Investigating the diffusion of morphosyntactic innovations using social media

About the project

We are interested in the way in which changes in the grammar of languages ('innovations') spread out from a small number of speakers to a larger section of the population ('diffusion'). We use Twitter to gather large quantities of localisable data from many places and across large areas; this allows us to investigate language variation and change in fine geographical detail.

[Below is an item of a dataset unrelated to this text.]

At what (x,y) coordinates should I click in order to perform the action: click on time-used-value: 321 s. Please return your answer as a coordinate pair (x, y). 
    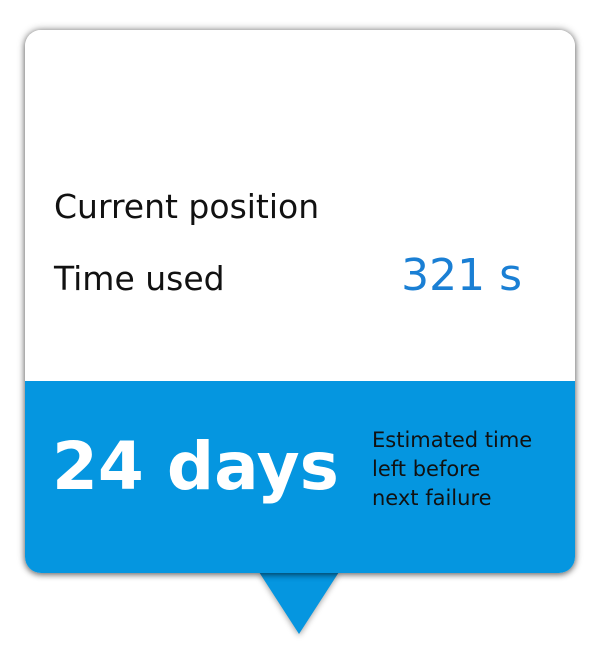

Using Twitter, we are collecting multiple datasets (corpora) of tweets in English and Welsh in Britain; in Norwegian, Swedish, Danish, Icelandic, and Faroese across the Nordic countries; and in Turkish in Turkey. The selection of these languages allows us to compare the effects of very different demographic and geographic scenarios on patterns of diffusion: Welsh as a minority language versus English and the Scandinavian languages as majority languages; the low population density and topographic variability in Norway versus the high population densities in large parts of England.

We are in the process of identifying language changes currently diffusing in these populations and investigating their distribution in these corpora; so far, this has included the spread of a new second-person pronoun chdi (you) in Welsh, the deletion of the present-tense auxiliary form of 'be' in Welsh (replacing dan/dyn/ryn/yn ni’n gweld with ni’n gweld for 'we see'), the alternation between different forms of the English dative construction (give it me/give me it/give it to me), and the deletion of the preposition to following English directional verbs (go pub/go cinema).

Our results will be demonstrated in action through web-apps that predict users' origins using their responses to questions about their language use, and they will be made available to the public via an online atlas-style website. These are currently under development – more information will follow very soon.